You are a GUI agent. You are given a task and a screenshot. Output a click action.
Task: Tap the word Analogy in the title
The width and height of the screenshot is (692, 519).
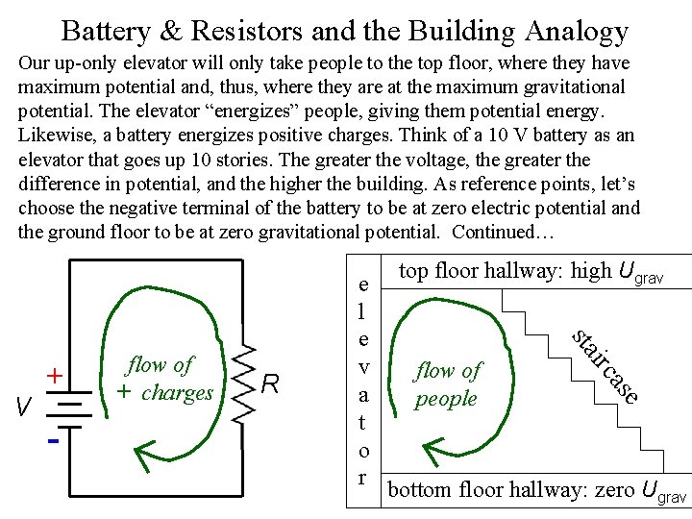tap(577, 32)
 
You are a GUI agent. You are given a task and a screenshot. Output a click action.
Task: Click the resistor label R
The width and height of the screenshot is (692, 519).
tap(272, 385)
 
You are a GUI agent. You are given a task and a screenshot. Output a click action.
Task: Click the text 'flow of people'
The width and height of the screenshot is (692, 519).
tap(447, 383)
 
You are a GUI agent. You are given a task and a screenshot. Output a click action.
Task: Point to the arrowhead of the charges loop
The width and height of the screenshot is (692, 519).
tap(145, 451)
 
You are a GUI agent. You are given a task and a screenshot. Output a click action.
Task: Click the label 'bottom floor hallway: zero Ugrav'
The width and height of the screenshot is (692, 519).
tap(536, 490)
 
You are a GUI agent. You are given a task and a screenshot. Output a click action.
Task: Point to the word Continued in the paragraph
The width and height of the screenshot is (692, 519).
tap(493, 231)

---

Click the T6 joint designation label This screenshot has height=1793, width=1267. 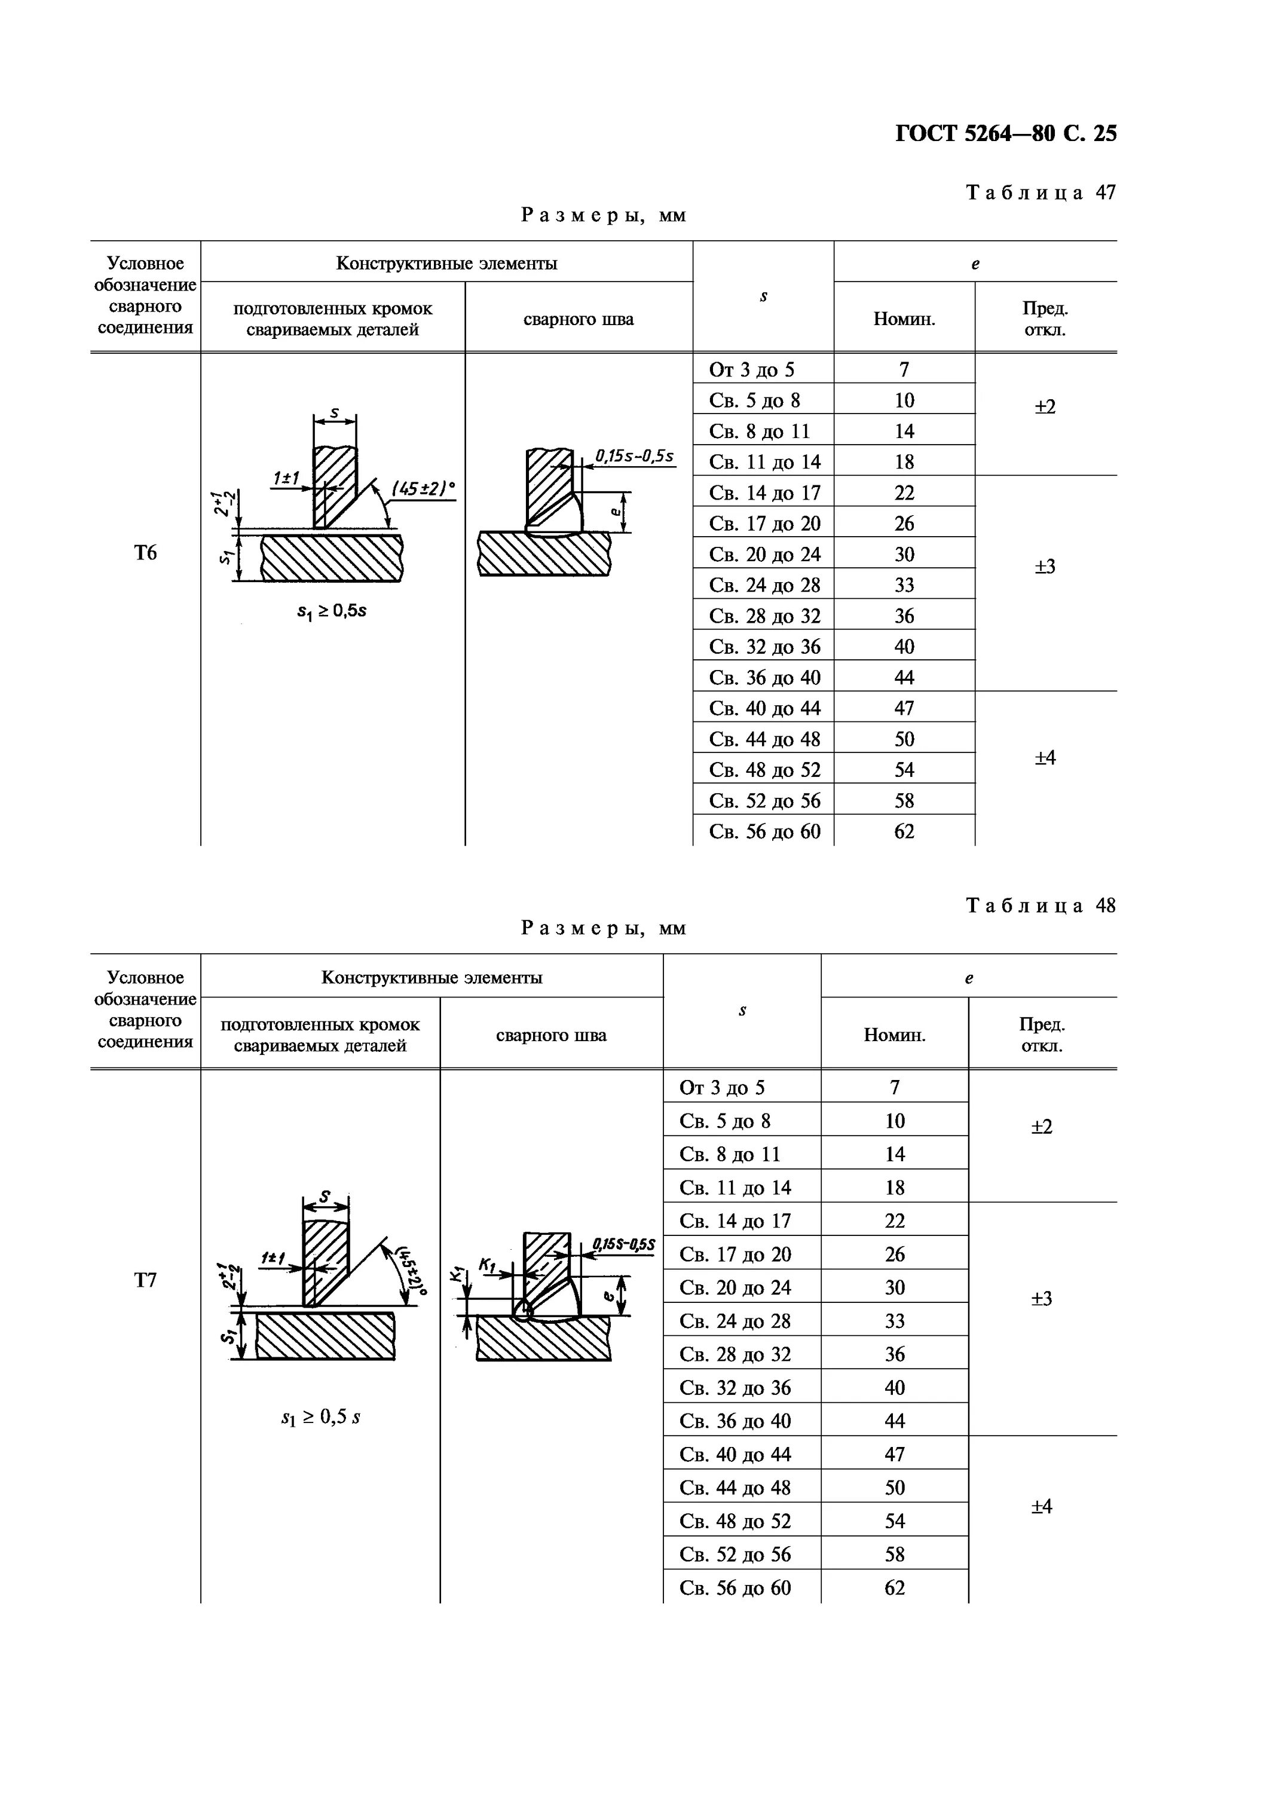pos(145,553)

==

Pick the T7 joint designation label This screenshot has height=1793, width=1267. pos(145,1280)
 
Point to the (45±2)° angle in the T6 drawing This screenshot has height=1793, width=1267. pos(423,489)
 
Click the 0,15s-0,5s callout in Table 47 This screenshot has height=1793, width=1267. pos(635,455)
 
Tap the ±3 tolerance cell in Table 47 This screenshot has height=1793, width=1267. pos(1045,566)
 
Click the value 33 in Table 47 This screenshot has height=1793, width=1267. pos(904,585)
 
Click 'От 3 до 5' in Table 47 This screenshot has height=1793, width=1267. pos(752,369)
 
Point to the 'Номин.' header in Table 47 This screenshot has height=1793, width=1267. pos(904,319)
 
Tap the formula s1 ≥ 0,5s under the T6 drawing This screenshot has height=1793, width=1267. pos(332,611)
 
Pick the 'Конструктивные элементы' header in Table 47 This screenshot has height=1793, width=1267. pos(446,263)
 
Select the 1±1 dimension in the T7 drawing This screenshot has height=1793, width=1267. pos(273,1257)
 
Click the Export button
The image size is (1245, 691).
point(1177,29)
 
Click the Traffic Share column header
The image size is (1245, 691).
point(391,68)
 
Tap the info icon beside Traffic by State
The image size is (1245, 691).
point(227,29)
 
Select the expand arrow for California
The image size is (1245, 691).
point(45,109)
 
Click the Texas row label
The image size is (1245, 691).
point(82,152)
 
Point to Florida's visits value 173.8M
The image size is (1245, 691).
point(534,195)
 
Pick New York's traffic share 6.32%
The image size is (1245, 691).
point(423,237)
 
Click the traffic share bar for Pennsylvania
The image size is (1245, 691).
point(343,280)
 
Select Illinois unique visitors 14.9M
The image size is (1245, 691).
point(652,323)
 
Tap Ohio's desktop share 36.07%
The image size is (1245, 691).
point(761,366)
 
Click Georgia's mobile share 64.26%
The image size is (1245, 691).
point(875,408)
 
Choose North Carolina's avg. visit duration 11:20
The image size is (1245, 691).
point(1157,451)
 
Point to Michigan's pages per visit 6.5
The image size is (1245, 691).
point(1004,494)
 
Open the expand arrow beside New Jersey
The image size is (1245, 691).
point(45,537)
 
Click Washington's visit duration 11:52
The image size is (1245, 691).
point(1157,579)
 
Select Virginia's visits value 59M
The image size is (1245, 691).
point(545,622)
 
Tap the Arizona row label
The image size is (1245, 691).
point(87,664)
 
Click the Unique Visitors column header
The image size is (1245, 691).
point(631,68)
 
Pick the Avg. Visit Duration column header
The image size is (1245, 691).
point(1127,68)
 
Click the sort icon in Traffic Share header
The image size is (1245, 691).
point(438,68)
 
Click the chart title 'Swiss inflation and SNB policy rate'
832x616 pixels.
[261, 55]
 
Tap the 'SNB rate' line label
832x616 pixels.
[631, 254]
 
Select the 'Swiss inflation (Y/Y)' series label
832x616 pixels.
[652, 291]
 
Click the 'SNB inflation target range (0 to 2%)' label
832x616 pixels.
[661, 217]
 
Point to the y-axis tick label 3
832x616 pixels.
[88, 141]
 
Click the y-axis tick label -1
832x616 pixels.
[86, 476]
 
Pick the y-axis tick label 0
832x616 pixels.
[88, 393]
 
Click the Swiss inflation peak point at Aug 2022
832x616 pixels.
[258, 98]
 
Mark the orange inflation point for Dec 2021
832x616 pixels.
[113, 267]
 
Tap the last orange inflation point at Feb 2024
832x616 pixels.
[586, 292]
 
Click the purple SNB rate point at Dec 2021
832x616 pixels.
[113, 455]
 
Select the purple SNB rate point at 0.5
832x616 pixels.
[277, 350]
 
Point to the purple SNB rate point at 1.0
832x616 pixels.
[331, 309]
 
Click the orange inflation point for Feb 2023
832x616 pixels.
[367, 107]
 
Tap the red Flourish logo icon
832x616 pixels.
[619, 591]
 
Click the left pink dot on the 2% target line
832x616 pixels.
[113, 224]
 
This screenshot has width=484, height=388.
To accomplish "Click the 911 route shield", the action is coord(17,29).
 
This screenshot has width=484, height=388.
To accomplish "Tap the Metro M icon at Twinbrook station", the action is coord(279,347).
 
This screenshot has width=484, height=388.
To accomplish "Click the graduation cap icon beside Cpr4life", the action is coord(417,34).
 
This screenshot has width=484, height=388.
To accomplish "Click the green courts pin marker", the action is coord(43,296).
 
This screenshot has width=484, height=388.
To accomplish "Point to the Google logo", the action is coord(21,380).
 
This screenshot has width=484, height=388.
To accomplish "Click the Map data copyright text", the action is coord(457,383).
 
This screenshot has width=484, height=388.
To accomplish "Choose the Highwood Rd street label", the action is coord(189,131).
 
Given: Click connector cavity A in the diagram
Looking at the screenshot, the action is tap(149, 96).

#### Directions
List every line of the entries above that contains the string "Choose", copying each line in full. Case counts.

#### Exercise answer
Choose North Carolina's avg. visit duration 11:20
To accomplish "Choose the Highwood Rd street label", the action is coord(189,131).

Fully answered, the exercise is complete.